A long-awaited report by an independent panel has accused the Metropolitan Police of a “form of institutional corruption” for concealing failings over the unsolved 1987 murder of private investigator Daniel Morgan.
Cressida Dick, the commissioner of the UK’s largest police force, has been personally censured by the report for her role in hampering an inquiry into police corruption in Morgan’s murder case.
The report said the force’s first objective was to “protect itself” for failing to acknowledge its many failings since Morgan’s murder, the panel’s chairman Baroness Nuala O’Loan said. It accused Scotland Yard of putting concerns about its reputation above a full and thorough investigation, finding that it misled the public and Morgan’s grieving family.
It said that the Met delayed handing over crucial documents, which significantly delayed the work of the panel – which was set up in 2013 but had not been able to report until Tuesday, eight years later.
The report hit out at delays in giving access to a police sensitive database called “Holmes”.
“The panel has never received any reasonable explanation for the refusal over seven years by [then] Assistant Commissioner Dick and her successors to provide access to the Holmes accounts to the Daniel Morgan independent panel,” it said.
This, it added, “caused major delays and further unnecessary distress to the family of Daniel Morgan”.
Morgan, 37, was a private detective based in south London. He ran an agency called Southern Investigations with business partner Jonathan Rees.
On 10 March 1987, he was found murdered in the car park of the Golden Lion pub in Sydenham, south London, with an ace embedded in his head.

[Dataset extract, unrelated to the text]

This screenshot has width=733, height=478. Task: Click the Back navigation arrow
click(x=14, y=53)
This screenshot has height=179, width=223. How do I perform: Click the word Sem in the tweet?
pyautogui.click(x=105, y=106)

Two sticky plaster strips had been wrapped around the axe handle to prevent fingerprint evidence.
Despite five police inquiries and an inquest, no-one has been brought to justice over the father-of-two’s death, with the Metropolitan Police admitting corruption had hampered the original murder investigation.
The Met owes Morgan’s family, and the public, an apology for not confronting its systemic failings and those of individual officers, the report said.
In a statement through their lawyer, the family of Morgan said: “We welcome the recognition that we – and the public at large – have been failed over the decades by a culture of corruption and cover up in the Metropolitan Police, an institutionalised corruption that has permeated successive regimes in the Metropolitan Police and beyond to this day.”
Alastair Morgan, who now represents his family as spokesperson, told The London Economic earlier this month: “The case has been so messed up over so many decades that I think a trial at this point would depend on people confessing to a crime, which I don’t think would happen.
“I do not expect any justice in the term that we use, namely that the perpetrator of the crime is brought to justice and punished.
“I know a lot of people who imagine and who are hoping for prosecutions after the publication of the report – but I’m not holding my breath for that.”
According to the panel’s website, its remit was to examine “police involvement in Daniel Morgan’s murder, the role played by police corruption in protecting those responsible for the murder from being brought to justice, and the failure to confront that corruption”.
It also set out to look into “the incidence of connections between private investigators, police officers and journalists at the News of the World and other parts of the media, and alleged corruption involved in the linkages between them”.